It had only been 12 months since Tadhg Furlong made his first Test start for Ireland. He had just 16 Test caps to his name, but over the course of that series against the All Blacks Furlong would show a worldwide audience what those in Ireland had known for some time. This guy is good. Seriously good.

Furlong started all three Test matches in New Zealand and returned home a genuine superstar of the game. Four years on, nobody is questioning if Furlong is the man for the job against South Africa. He travelled to the Lions training camp in Jersey as one of Gatland’s most vital weapons, and a nailed-on Test starter.

Older, wiser, and ready to embrace the challenge.

“Ah sure look, four years ago I was 24, and I had played very few games of rugby in reality,” says Furlong, speaking from the squad’s hotel base in Jersey.

“Even just from a game (experience) point, where I stand and where I do things… And I suppose coming in (this time) you know a few of the backroom staff already, you know a few of the players already, and you know what to expect. I suppose the anxiety is probably a good bit down on what it would be if it was your first tour and you’re looking into the black hole really.”

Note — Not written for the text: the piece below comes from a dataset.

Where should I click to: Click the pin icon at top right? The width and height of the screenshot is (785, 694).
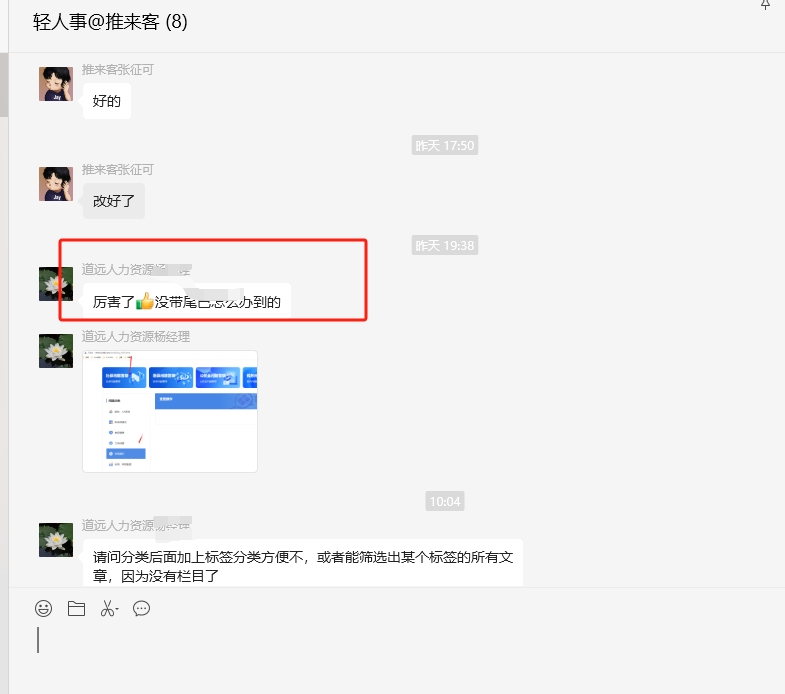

With strict restrictions still in place in Jersey the Lions wasted no time getting to work last week. For Furlong, it meant quickly immersing himself into a new squad as the Lions set about getting their scrum functioning ahead of Saturday’s opening game against Japan in Edinburgh.

The Lions touched down in Jersey last Sunday evening and the first session of scrum reps took place the next day. It will remain Furlong’s key area of focus over the next few weeks.

The scrum is probably the one that hits me most to be honest with you, because everyone does it that little bit differently, and I suppose it kind of has to be automatic. I always feel like you have to be comfortable in there. Because it’s quite a ‘non-thinking’ thing, it needs to be quite simultaneous – muscle memory, feeling comfortable, knowing what you’re at. It just takes a little bit of time.

“We’ve done a fair few set-ups and things like that. It’s not the finished article yet by any means, but look, it’s on the players really to be open about what they are doing or what they are trying to achieve when they are back in their countries or provinces or whatever.

“It’s just trying to get everyone on the same page, and there’s a little bit of give and take with everyone in that.”

The Lions pack are working under the guidance of Robin McBryde, the man who been overseeing the Leinster scrum for the last number of years. Presumably, that makes the homework a little easier for Gatland’s Leinster contingent?

tadhg-furlong Billy Stickland / INPHO The Lions have been working hard on their scrum in Jersey. Billy Stickland / INPHO / INPHO

“Well from a set-up point of view and stuff like that, yes, you are quite comfortable,” Furlong says, “but I’d probably argue that a lot of the teams do a lot of the same things anyway in terms of scrum. It’s the micro-conversations between the front three, your connection with your back row that is the really important bit, and your comfortable or automatic bit in the scrum, if you get me?

“I don’t think there are many combinations there that have played with each before – I don’t think there’s any in fact – so it’s just trying to get amongst it really.”

That learning curve, where players from different countries, clubs and backgrounds come together to try carve out a plan capable of toppling the world champion Springboks, represents one of Furlong’s favourite parts of touring.

Obviously I come from Ireland, I come from Leinster, and it (being a Lion) just exposes you to different viewpoints on rugby. There is no right or wrong in any of it. It changes your mindset on how a week works, how the week is structured, how to perform for a game – you’re taking ideas and bits you like off Welsh lads, English lads, Scottish lads.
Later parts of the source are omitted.